The allure of Apple, and its implications to eHealth

I spent a few hours yesterday backing up some data from my notebook to an external hard-disk. Since I only have USB1.1, the transfer was painfully slow. So, I visited my local computer store and bought a USB2.0 PCMCIA (*see note below) card in hopes that the faster transfer rate will speed things up. After installing the card, things seemed to work out. But, once I started connecting devices to the card, my entire system started to go funky and crash (*see note below). After trying to get it to work for a few hours, I gave up and returned the card.

So, I’m thinking that I probably could have avoided this frustration if I owned Apple products. Actually, I’m pretty sure that my next computer purchases will be Apple products (Mac Mini, Powerbook 12″, and the iPod). I’ve been using iTunes for a while now and I have to admit that it’s pretty good (not great). The interface is pretty simple, but the software itself isn’t as comfortable to use as something like Winamp (maybe it’s just because I’m used to Winamp). From what I’ve seen of the Mac products, most of the stuff is extremely easy to learn and use. Another big plus is how the software and hardware are tightly integrated, providing a wonderful computer experience. I’m hoping that Apple will release a “digital hub” for home entertainment soon.
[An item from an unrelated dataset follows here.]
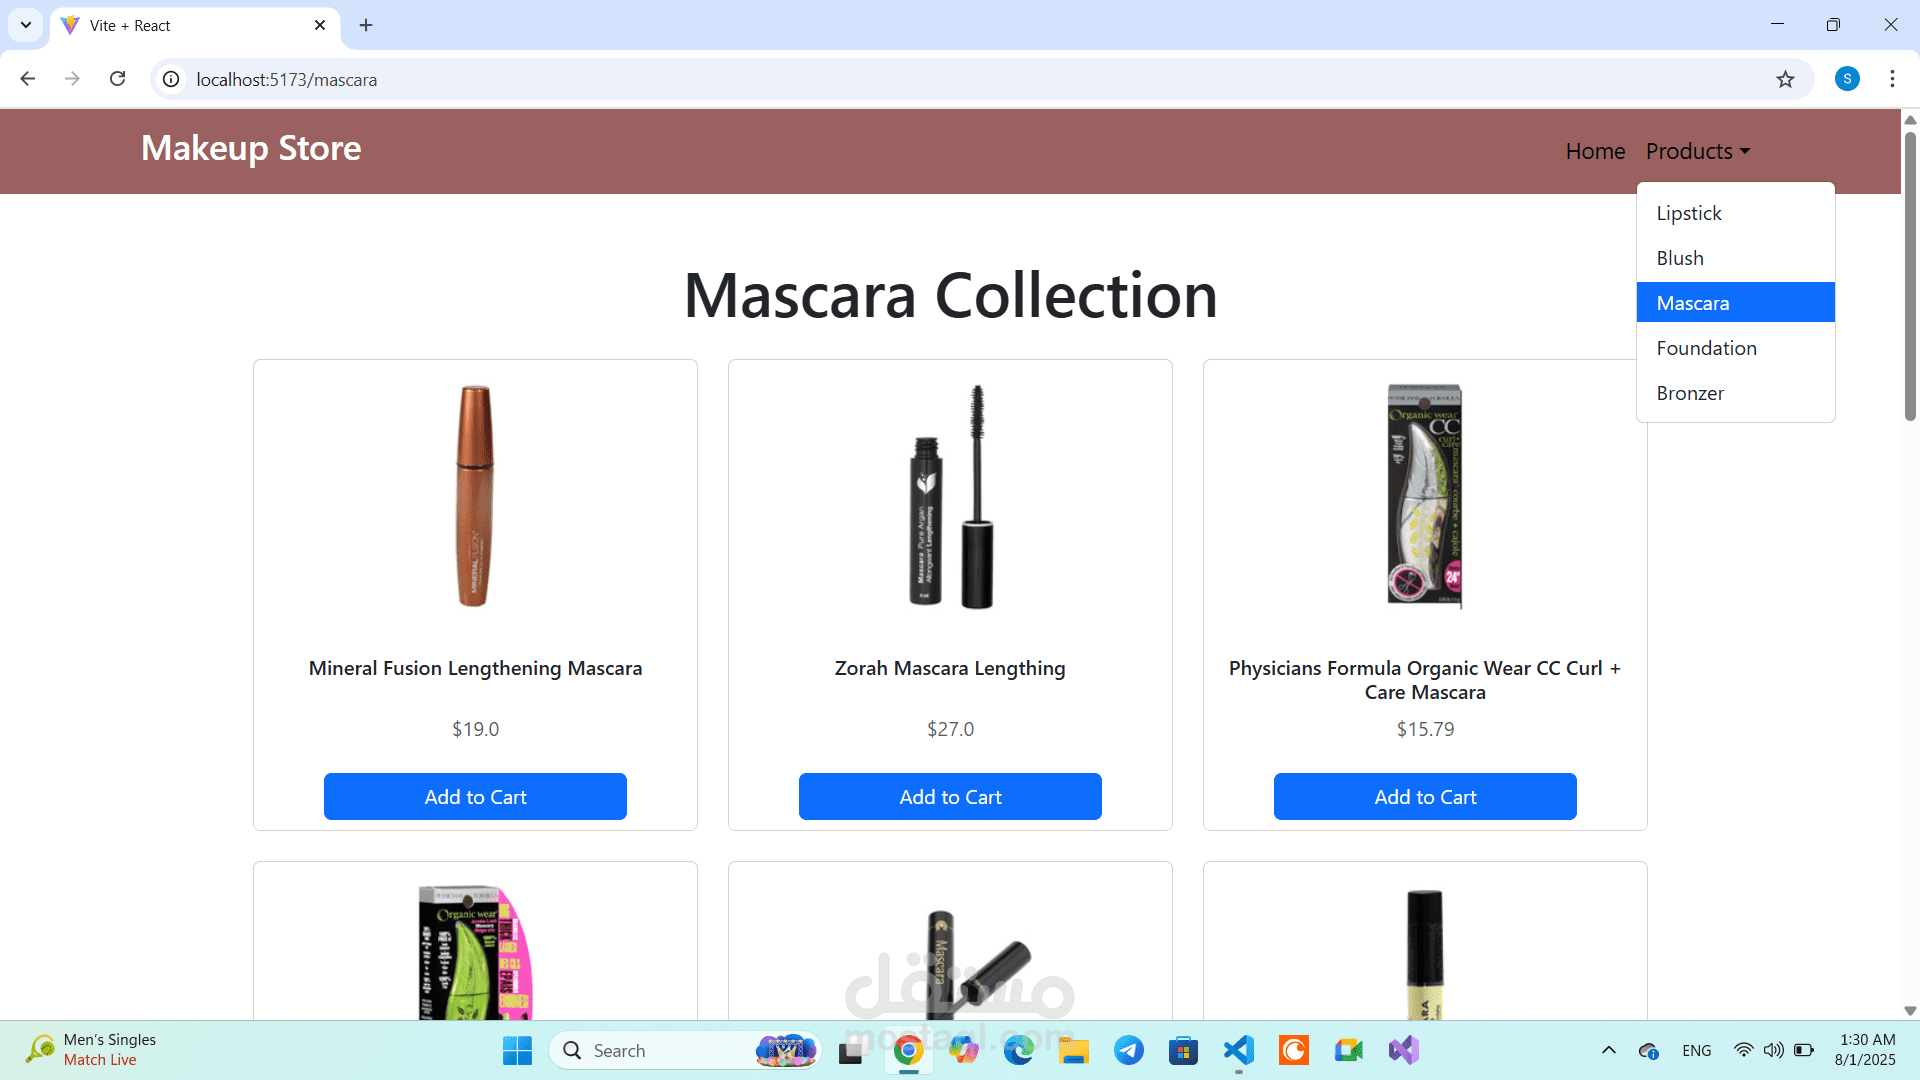Open a new browser tab
The width and height of the screenshot is (1920, 1080).
click(x=366, y=25)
Okay, so what’s the problem with that? Well, my concern is that because everything essentially starts and ends with Apple, how much say is there to influence the direction of new products. I liken it to (but recognize that it’s not the same thing) as tying oneself to a single vendor. Hospitals in the past have gone the way of choosing a single vendor to provide the IT and have suffered from it. On the other hand, hospitals taking the “best of breed” approach (or the sort of like taking the Microsoft/IBM route) have other issues, namely interoperability and reliability. There are definitely advantages to taking either approach, but I wonder if we couldn’t take the advantages of both approaches. I suppose it’s the balancing act between saving time and effort by choosing a single vendor solution versus the (seeming) ability to customize by going the best of breed method. Maybe that’s why I haven’t been able to find time to sit down and set-up Linux boxes at home. I’ve been able to use other open source software like Mozilla/Firefox and Open Office, but I just don’t have the time to sit through hundreds of hours to learn how to configure a Linux box.

* Here’s my short rant about the USB2.0 card. This PCMCIA card was made by Belkin. I also own a Belkin USB-Serial port adaptor. In my experience, Belkin has horrible USB drivers and very bad driver support. For whatever reason, Belkin’s drivers do not conform to Windows certification. In any case, I will not be buying any more Belkin products in the future. I would advise against buying them.